WORK TASK: Set down, character for character, everything in the records below from the line holding "Screenshot is 478x2576." down to the line holding "Economía (256, 101)", and no other line.

DATA SUPPLIED:
Segment Open
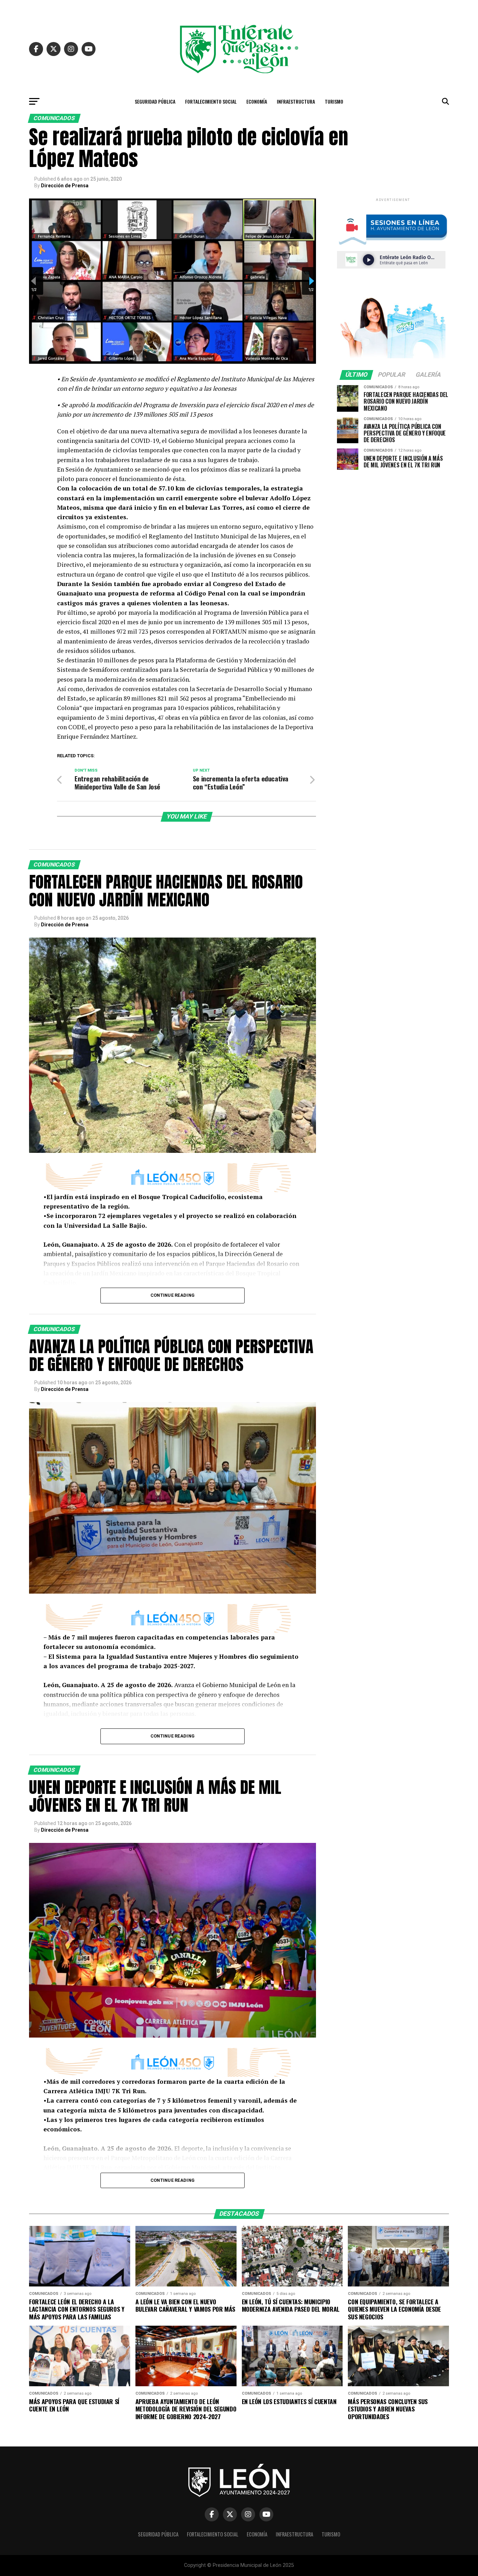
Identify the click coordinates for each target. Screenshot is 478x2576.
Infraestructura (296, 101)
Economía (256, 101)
Segment Closed
Segment Open
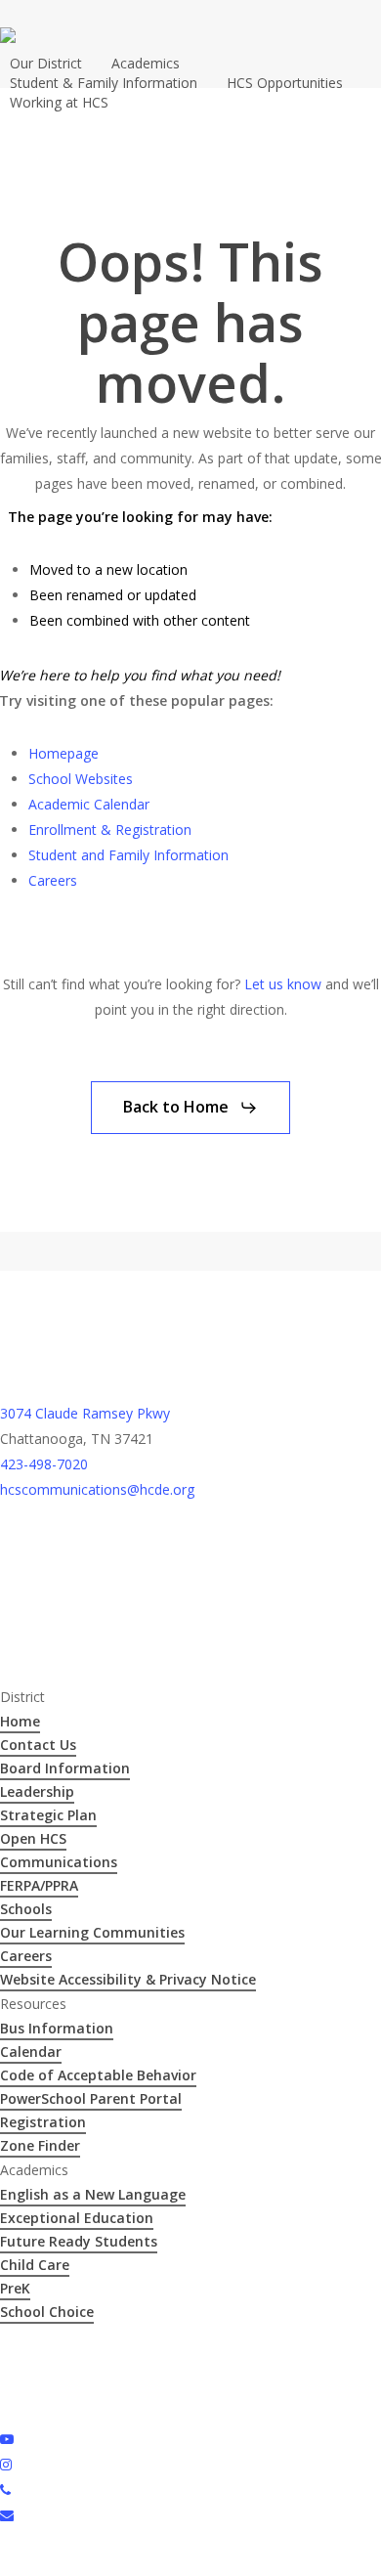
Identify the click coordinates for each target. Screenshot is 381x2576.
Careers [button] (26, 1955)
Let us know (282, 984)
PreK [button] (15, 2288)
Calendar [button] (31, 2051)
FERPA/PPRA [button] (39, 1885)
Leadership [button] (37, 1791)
Segment Closed
WRITTEN ANSWER:
Identify the click coordinates for each target. Screenshot is 478x2576.
Infraestructura (296, 101)
Economía (256, 101)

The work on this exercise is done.